Claudia Jong started her writing career rather late, at the age of 31. Before that, she studied youth work and lived in Paris for three years, where she went to an acting school. Back in the Netherlands she discovered that writing had always been what she wanted, secretly. When she started writing dialogue for fellow actors, everything fell into place.
She wrote several plays for children and adults, which have been performed in theaters, classrooms and in the open air at Oerol Festival. She won two prizes for playwriting: in 2003 during a playwright’s festival with her short play Have you ever slept on your mother’s grave?, and in 2007 she won a dialogue contest organised by a magazine. Her dialogue was chosen by a famous Dutch writer and by an audience voting after a public reading.
In 2012 she won a prize for ‘best children’s book debut’. Wolfje, published in 2011 by Gottmer, is about a little girl who makes friends with Red, a big, red-headed man living on a dirty mattress in the alley next to a bookshop. Wolfje is quite lonely, but she finds a lot of joy and guidance in Red, who tells her great stories every time they meet.

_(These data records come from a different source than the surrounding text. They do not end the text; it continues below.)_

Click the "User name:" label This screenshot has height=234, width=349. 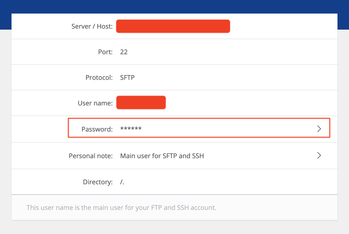[x=95, y=103]
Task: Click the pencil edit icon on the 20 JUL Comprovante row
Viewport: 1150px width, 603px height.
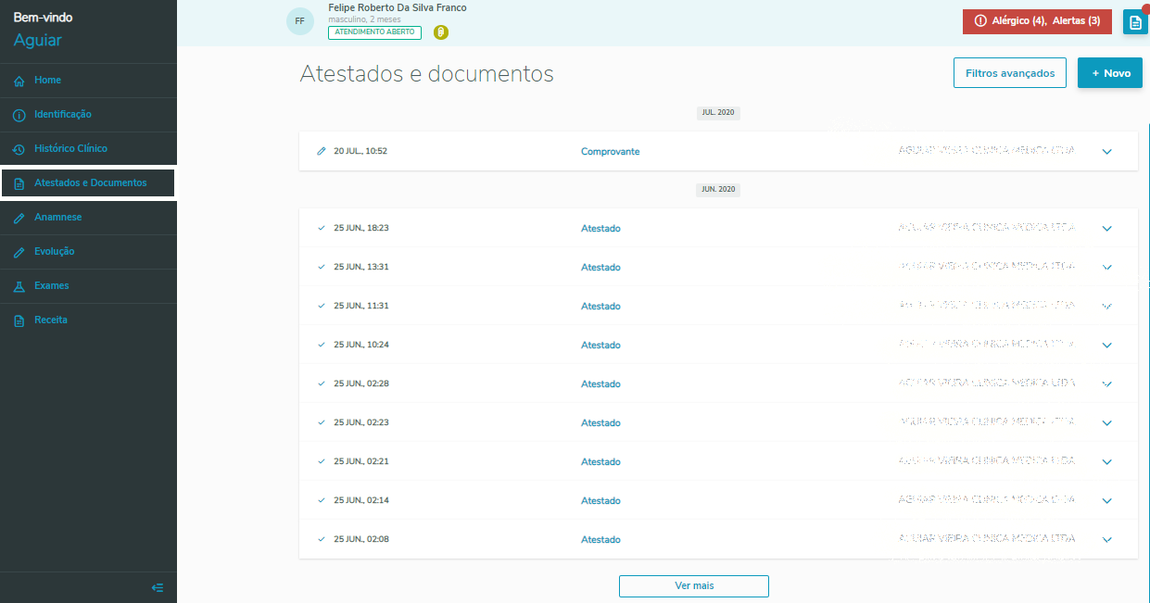Action: (322, 150)
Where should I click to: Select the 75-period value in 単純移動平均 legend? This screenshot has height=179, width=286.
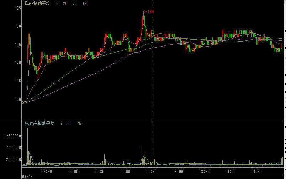(x=75, y=4)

In 2013 Davidsfonds published her second children’s book: Nooit is voor altijd (Never is forever), a picturebook about a boy who loses his little sister and tries to understand the meaning of the word ‘dead’. Claudia was asked by illustrator Kristof Devos to write the story and was happy to do so. Together they made this beautiful book.
You can read the first chapter of Wolfje translated into English (see below). And you’ll also find a synopsis and information for foreign publishers, who might be interested in publishing the book:
Some quotes out of reviews:
Often, Red’s stories stimulate Wolfie to tell stories of her own. Which makes ‘Wolfie’ a story about stories and the power of imagination. If you read carefully, you’ll notice that Red’s stories can’t be all true, but the power of his imagination blurs the boundaries between true and false. It’s not about these boundaries, it’s about what imagination can do for a human being: give comfort, hand an escape, make you laugh, make you think. And above all, stimulate your imagination.
(De Leeswelp, magazine on children’s literature)
A promising debut, that’ll taste good for a lot of children.
A beautiful story that keeps on surprising you.
(Kidsweek, children’s magazine)
It was written in a way that made me feel like I was in it.